Yes. To fuck shit up, you don't even need a majority. To do something decent, you need a supermajority.
an ad that codes as visually fascist
In the end, I'm a single issue voter when it comes to Congress. I only want to know which party you're going to caucus with. Joe Manchin is a fine representative of West Virginia, and Hegar would be great for Texas.
"Visual fascism" is certainly a thing, but not a thing that seems to apply here. Was there anything in this ad that was fascist beyond the military theme? Is anything military-themed necessarily fascist? Is a military vocation inherently loathsome? I'd say no to all of the above.
Furthermore, the democratic (small "d") majority that I aim to be a part of definitely includes soldiers and people who find military service honorable.
Plus, when the civil war starts, we need somebody who knows what they're doing.
We see this with Nancy Pelosi calling out Maxine Waters regarding the harassment of Trump flunkies. Waters is fine with me; Pelosi is fine with me.
I am generally a Pelosi fan, but I hated her doing that a whole lot (Schumer did the same thing, and I'm not generally a Schumer fan). Waters was not unreasonable, and there's a real value to not breaking solidarity. Pelosi doesn't have to say intemperate things herself, but she shouldn't be condemning her own people unless they're really inexcusable.
43 is absolutely correct, and furthermore, there will be 100% batshit response by the rightwing to literally anything done by our side, because that is their entire playbook. There is never a good faith response from them, just kneejerk batshittiness.
Megan's point is to do the right thing, and not be deterred by the batshit response possibility. I'm just saying: it is a certainty, whether or not you do the right thing. (So you might as well do the right thing.)
less because the batshit response is unimportant, it can be a huge deal
That's not why. The reason is that we are letting other people's poor behavior control our own. That is hostage taking behavior and it can't be accommodated. If we do a thing and they go batshit crazy, they must then be held responsible for their batshitness. But predicting their batshitness, even accurately, doesn't impose responsibility on us not to do the important thing that pseudo-provokes them.

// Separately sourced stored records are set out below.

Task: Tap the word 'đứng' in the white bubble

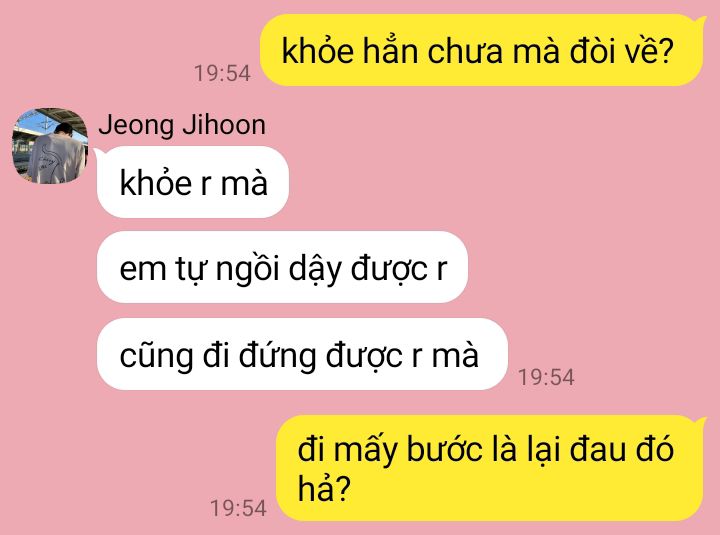Action: [x=277, y=356]
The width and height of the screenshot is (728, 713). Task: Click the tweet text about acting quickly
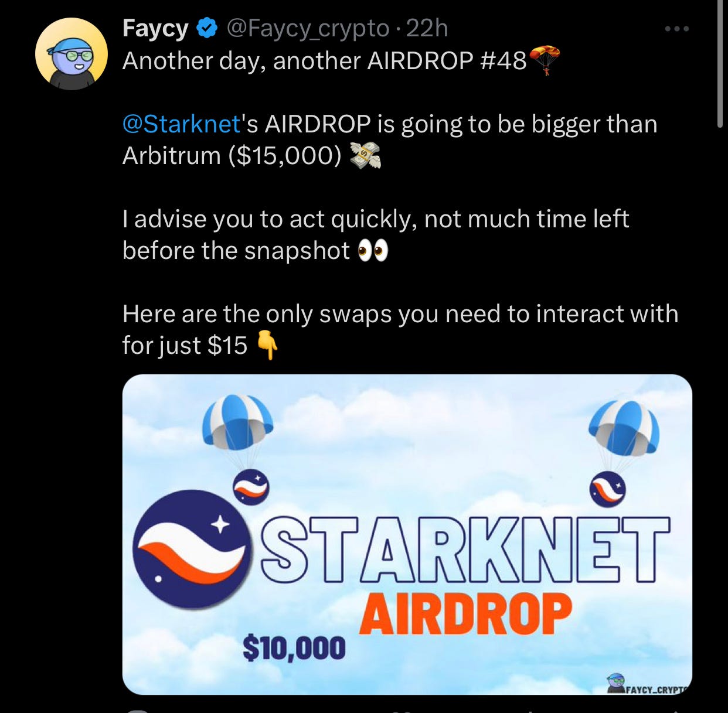click(376, 235)
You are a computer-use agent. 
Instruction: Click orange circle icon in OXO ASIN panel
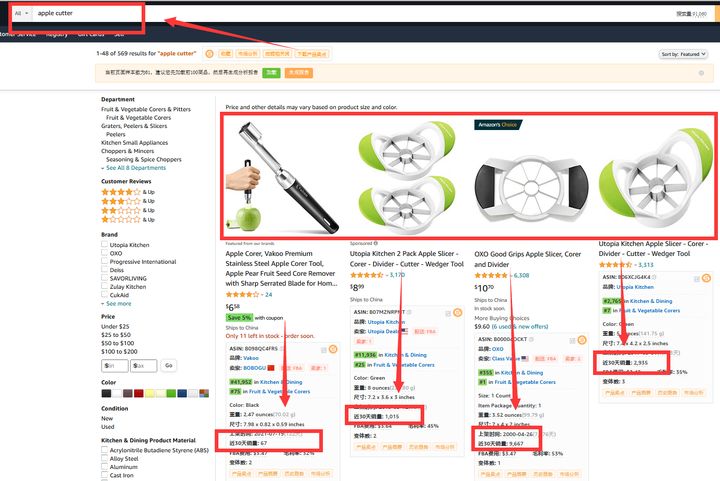[582, 340]
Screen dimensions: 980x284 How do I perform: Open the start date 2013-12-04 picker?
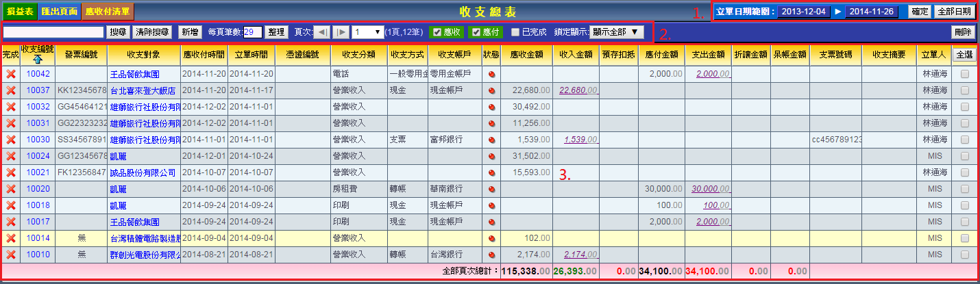802,12
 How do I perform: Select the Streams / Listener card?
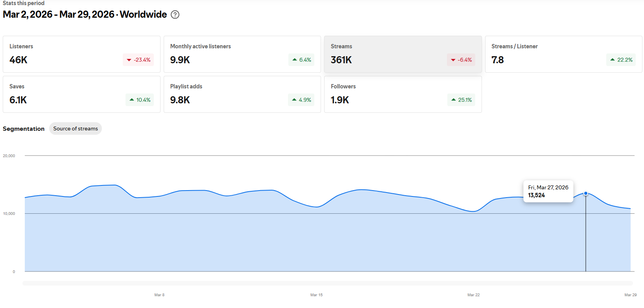[x=563, y=54]
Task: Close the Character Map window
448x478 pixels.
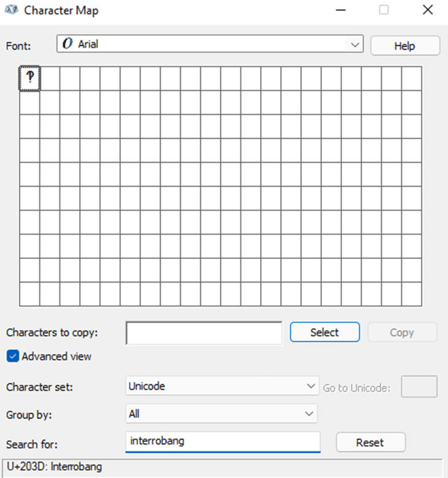Action: [x=428, y=10]
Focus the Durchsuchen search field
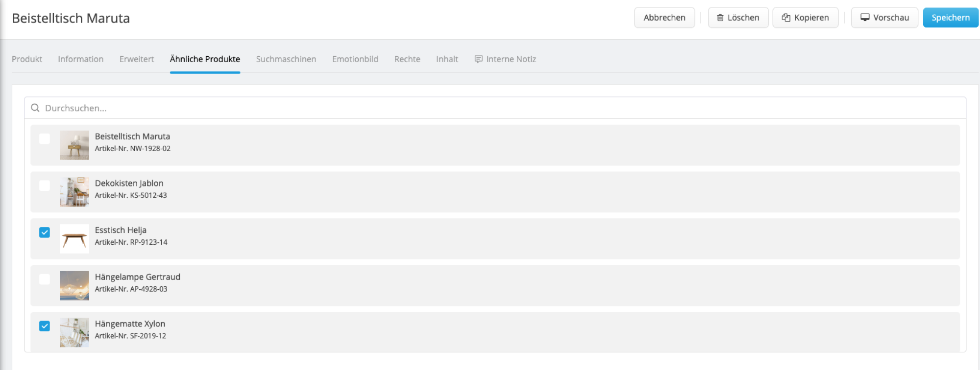 tap(490, 108)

I am less principled than you are -- if a hostage taker has a gun to someone's head, I'm going to negotiate, even if that means being controlled by someone else's bad behavior. There's a point where the possibility of brains splattered on the wall overcomes my principles.
But in the case of political backlash, I don't think outcomes are predictable enough to reliably make that kind of calculation (that is, the backlash is predictable, but what happens as a result isn't), at which point I'll get principled about it again and advocate doing the right thing regardless.
I am generally a Pelosi fan, but I hated her doing that a whole lot
Here's Pelosi:
"In the crucial months ahead, we must strive to make America beautiful again. Trump's daily lack of civility has provoked responses that are predictable but unacceptable. As we go forward, we must conduct elections in a way that achieves unity from sea to shining sea."
And here is Waters:
And if you see anybody from that Cabinet in a restaurant, in a department store, at a gasoline station, you get out and you create a crowd. And you push back on them. And you tell them they're not welcome anymore, anywhere.
In keeping with the theme of 48.last, I don't see an American majority that excludes folks who agree with Pelosi here. "Predictable but unacceptable" is pretty tepid criticism, and it puts no constraint on me whatsoever. "Create a crowd" and "not welcome anymore, anywhere" is pretty hardcore -- really a straightforward threat of violence.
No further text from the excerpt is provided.